Task inputs.
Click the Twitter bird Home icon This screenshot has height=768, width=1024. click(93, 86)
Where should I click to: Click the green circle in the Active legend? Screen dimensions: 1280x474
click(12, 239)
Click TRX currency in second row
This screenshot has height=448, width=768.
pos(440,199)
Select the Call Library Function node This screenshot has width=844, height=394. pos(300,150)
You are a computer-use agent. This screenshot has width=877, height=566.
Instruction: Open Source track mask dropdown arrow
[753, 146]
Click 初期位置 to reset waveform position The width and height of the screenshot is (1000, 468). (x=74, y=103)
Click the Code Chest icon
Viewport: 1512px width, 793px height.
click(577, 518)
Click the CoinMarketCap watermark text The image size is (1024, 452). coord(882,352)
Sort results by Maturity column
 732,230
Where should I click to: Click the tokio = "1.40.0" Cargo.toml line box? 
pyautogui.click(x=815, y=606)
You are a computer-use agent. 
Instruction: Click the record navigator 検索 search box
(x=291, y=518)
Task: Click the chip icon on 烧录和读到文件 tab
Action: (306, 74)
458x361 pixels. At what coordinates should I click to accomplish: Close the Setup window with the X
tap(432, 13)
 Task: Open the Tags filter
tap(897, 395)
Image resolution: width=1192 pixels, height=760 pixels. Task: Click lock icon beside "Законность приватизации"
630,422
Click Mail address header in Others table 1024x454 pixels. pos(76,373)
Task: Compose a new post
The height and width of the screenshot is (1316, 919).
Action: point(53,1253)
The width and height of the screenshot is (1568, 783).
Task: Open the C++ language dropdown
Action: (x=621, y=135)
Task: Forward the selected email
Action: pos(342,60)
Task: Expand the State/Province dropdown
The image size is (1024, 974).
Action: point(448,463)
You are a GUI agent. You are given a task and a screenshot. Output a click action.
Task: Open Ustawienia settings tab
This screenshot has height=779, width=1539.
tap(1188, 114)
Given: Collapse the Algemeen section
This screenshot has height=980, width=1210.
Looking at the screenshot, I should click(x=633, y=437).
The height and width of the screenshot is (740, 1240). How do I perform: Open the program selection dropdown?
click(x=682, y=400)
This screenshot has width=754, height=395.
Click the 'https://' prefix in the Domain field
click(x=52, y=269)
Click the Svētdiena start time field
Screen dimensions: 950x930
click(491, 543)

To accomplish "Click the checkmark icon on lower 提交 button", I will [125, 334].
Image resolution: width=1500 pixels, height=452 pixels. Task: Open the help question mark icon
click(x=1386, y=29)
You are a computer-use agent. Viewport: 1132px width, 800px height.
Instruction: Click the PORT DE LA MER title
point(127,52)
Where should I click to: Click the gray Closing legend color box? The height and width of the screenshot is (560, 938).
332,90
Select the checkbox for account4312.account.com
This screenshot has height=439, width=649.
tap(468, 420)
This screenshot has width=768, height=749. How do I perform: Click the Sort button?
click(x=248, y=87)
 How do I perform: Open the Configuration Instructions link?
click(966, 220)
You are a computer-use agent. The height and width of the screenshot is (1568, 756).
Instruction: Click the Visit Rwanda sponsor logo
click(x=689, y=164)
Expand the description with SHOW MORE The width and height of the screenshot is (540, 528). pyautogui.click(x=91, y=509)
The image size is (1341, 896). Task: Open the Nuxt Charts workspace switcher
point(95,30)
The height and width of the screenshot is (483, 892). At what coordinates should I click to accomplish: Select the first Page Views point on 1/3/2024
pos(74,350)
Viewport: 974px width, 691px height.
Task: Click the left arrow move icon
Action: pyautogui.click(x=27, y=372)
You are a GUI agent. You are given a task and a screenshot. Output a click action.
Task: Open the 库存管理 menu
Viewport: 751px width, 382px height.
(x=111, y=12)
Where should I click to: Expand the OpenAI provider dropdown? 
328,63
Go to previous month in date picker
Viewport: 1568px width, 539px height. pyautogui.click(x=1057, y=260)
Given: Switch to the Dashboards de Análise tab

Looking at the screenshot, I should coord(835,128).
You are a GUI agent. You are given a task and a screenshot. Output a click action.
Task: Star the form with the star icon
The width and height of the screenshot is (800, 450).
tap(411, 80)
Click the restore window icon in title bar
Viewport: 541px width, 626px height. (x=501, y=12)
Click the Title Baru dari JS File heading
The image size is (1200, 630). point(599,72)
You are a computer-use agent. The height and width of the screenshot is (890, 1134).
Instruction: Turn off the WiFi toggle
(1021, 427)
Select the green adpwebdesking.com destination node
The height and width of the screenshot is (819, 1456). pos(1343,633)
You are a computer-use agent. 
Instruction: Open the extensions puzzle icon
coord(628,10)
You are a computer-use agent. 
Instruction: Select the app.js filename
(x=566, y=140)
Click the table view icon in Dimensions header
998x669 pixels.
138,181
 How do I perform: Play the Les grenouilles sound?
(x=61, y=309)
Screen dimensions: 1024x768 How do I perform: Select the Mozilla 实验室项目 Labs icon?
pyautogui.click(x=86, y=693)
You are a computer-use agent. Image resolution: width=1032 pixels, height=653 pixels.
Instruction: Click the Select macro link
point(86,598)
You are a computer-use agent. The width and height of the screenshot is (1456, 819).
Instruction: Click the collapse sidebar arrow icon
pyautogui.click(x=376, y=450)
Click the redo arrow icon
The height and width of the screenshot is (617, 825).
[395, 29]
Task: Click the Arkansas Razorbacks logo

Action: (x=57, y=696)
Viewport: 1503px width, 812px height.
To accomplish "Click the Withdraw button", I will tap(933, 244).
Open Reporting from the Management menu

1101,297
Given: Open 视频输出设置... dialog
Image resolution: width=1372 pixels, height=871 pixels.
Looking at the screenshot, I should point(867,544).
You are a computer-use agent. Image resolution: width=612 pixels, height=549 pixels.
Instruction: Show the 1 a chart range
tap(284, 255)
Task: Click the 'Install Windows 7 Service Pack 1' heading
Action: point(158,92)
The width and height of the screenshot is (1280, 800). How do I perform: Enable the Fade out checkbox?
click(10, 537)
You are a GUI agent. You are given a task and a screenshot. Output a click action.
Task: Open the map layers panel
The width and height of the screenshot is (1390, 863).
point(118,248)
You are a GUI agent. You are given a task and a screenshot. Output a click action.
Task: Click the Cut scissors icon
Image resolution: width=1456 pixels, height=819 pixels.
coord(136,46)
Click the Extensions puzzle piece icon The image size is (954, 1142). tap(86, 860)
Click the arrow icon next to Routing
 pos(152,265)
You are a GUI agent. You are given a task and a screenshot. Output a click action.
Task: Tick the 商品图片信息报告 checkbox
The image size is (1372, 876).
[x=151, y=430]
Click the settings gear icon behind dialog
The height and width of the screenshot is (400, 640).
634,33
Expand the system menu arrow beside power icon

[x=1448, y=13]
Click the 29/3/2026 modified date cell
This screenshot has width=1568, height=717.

Required task. Rewrite all of the material above, renaming "GUI agent" to "interface agent" wherever it occurs and leaving everything else unchanged.

Response.
Click the Twitter bird Home icon This screenshot has height=768, width=1024. click(93, 86)
Where should I click to: Click the green circle in the Active legend? Screen dimensions: 1280x474
click(12, 239)
Click TRX currency in second row
This screenshot has height=448, width=768.
pos(440,199)
Select the Call Library Function node This screenshot has width=844, height=394. pos(300,150)
You are a computer-use agent. This screenshot has width=877, height=566.
Instruction: Open Source track mask dropdown arrow
[753, 146]
Click 初期位置 to reset waveform position The width and height of the screenshot is (1000, 468). (x=74, y=103)
Click the Code Chest icon
Viewport: 1512px width, 793px height.
click(577, 518)
Click the CoinMarketCap watermark text The image size is (1024, 452). coord(882,352)
Sort results by Maturity column
 732,230
Where should I click to: Click the tokio = "1.40.0" Cargo.toml line box? 
pyautogui.click(x=815, y=606)
You are a computer-use agent. 
Instruction: Click the record navigator 検索 search box
(x=291, y=518)
Task: Click the chip icon on 烧录和读到文件 tab
Action: (306, 74)
458x361 pixels. At what coordinates should I click to accomplish: Close the Setup window with the X
tap(432, 13)
 Task: Open the Tags filter
tap(897, 395)
Image resolution: width=1192 pixels, height=760 pixels. Task: Click lock icon beside "Законность приватизации"
630,422
Click Mail address header in Others table 1024x454 pixels. pos(76,373)
Task: Compose a new post
The height and width of the screenshot is (1316, 919).
Action: point(53,1253)
The width and height of the screenshot is (1568, 783).
Task: Open the C++ language dropdown
Action: (x=621, y=135)
Task: Forward the selected email
Action: pos(342,60)
Task: Expand the State/Province dropdown
The image size is (1024, 974).
Action: point(448,463)
You are a interface agent. You are given a task and a screenshot. Output a click action.
Task: Open Ustawienia settings tab
This screenshot has height=779, width=1539.
tap(1188, 114)
Given: Collapse the Algemeen section
This screenshot has height=980, width=1210.
Looking at the screenshot, I should click(x=633, y=437).
The height and width of the screenshot is (740, 1240). How do I perform: Open the program selection dropdown?
click(x=682, y=400)
This screenshot has width=754, height=395.
Click the 'https://' prefix in the Domain field
click(x=52, y=269)
Click the Svētdiena start time field
Screen dimensions: 950x930
click(491, 543)

To accomplish "Click the checkmark icon on lower 提交 button", I will [125, 334].
Image resolution: width=1500 pixels, height=452 pixels. Task: Open the help question mark icon
click(x=1386, y=29)
You are a computer-use agent. Viewport: 1132px width, 800px height.
Instruction: Click the PORT DE LA MER title
point(127,52)
Where should I click to: Click the gray Closing legend color box? The height and width of the screenshot is (560, 938).
332,90
Select the checkbox for account4312.account.com
This screenshot has height=439, width=649.
tap(468, 420)
This screenshot has width=768, height=749. How do I perform: Click the Sort button?
click(x=248, y=87)
 How do I perform: Open the Configuration Instructions link?
click(966, 220)
You are a computer-use agent. The height and width of the screenshot is (1568, 756).
Instruction: Click the Visit Rwanda sponsor logo
click(x=689, y=164)
Expand the description with SHOW MORE The width and height of the screenshot is (540, 528). pyautogui.click(x=91, y=509)
The image size is (1341, 896). Task: Open the Nuxt Charts workspace switcher
point(95,30)
The height and width of the screenshot is (483, 892). At what coordinates should I click to accomplish: Select the first Page Views point on 1/3/2024
pos(74,350)
Viewport: 974px width, 691px height.
Task: Click the left arrow move icon
Action: pyautogui.click(x=27, y=372)
You are a interface agent. You are given a task and a screenshot. Output a click action.
Task: Open the 库存管理 menu
Viewport: 751px width, 382px height.
(x=111, y=12)
Where should I click to: Expand the OpenAI provider dropdown? 
328,63
Go to previous month in date picker
Viewport: 1568px width, 539px height. pyautogui.click(x=1057, y=260)
Given: Switch to the Dashboards de Análise tab

Looking at the screenshot, I should coord(835,128).
You are a interface agent. You are given a task and a screenshot. Output a click action.
Task: Star the form with the star icon
The width and height of the screenshot is (800, 450).
tap(411, 80)
Click the restore window icon in title bar
Viewport: 541px width, 626px height. (x=501, y=12)
Click the Title Baru dari JS File heading
The image size is (1200, 630). point(599,72)
You are a computer-use agent. The height and width of the screenshot is (890, 1134).
Instruction: Turn off the WiFi toggle
(1021, 427)
Select the green adpwebdesking.com destination node
The height and width of the screenshot is (819, 1456). pos(1343,633)
You are a computer-use agent. 
Instruction: Open the extensions puzzle icon
coord(628,10)
You are a computer-use agent. 
Instruction: Select the app.js filename
(x=566, y=140)
Click the table view icon in Dimensions header
998x669 pixels.
138,181
 How do I perform: Play the Les grenouilles sound?
(x=61, y=309)
Screen dimensions: 1024x768 How do I perform: Select the Mozilla 实验室项目 Labs icon?
pyautogui.click(x=86, y=693)
You are a computer-use agent. Image resolution: width=1032 pixels, height=653 pixels.
Instruction: Click the Select macro link
point(86,598)
You are a computer-use agent. The width and height of the screenshot is (1456, 819).
Instruction: Click the collapse sidebar arrow icon
pyautogui.click(x=376, y=450)
Click the redo arrow icon
The height and width of the screenshot is (617, 825).
[395, 29]
Task: Click the Arkansas Razorbacks logo

Action: (x=57, y=696)
Viewport: 1503px width, 812px height.
To accomplish "Click the Withdraw button", I will tap(933, 244).
Open Reporting from the Management menu

1101,297
Given: Open 视频输出设置... dialog
Image resolution: width=1372 pixels, height=871 pixels.
Looking at the screenshot, I should point(867,544).
You are a computer-use agent. Image resolution: width=612 pixels, height=549 pixels.
Instruction: Show the 1 a chart range
tap(284, 255)
Task: Click the 'Install Windows 7 Service Pack 1' heading
Action: point(158,92)
The width and height of the screenshot is (1280, 800). How do I perform: Enable the Fade out checkbox?
click(10, 537)
You are a interface agent. You are given a task and a screenshot. Output a click action.
Task: Open the map layers panel
The width and height of the screenshot is (1390, 863).
point(118,248)
You are a interface agent. You are given a task and a screenshot. Output a click action.
Task: Click the Cut scissors icon
Image resolution: width=1456 pixels, height=819 pixels.
coord(136,46)
Click the Extensions puzzle piece icon The image size is (954, 1142). tap(86, 860)
Click the arrow icon next to Routing
 pos(152,265)
You are a interface agent. You are given a task and a screenshot. Output a click action.
Task: Tick the 商品图片信息报告 checkbox
The image size is (1372, 876).
[x=151, y=430]
Click the settings gear icon behind dialog
The height and width of the screenshot is (400, 640).
634,33
Expand the system menu arrow beside power icon

[x=1448, y=13]
Click the 29/3/2026 modified date cell
This screenshot has width=1568, height=717.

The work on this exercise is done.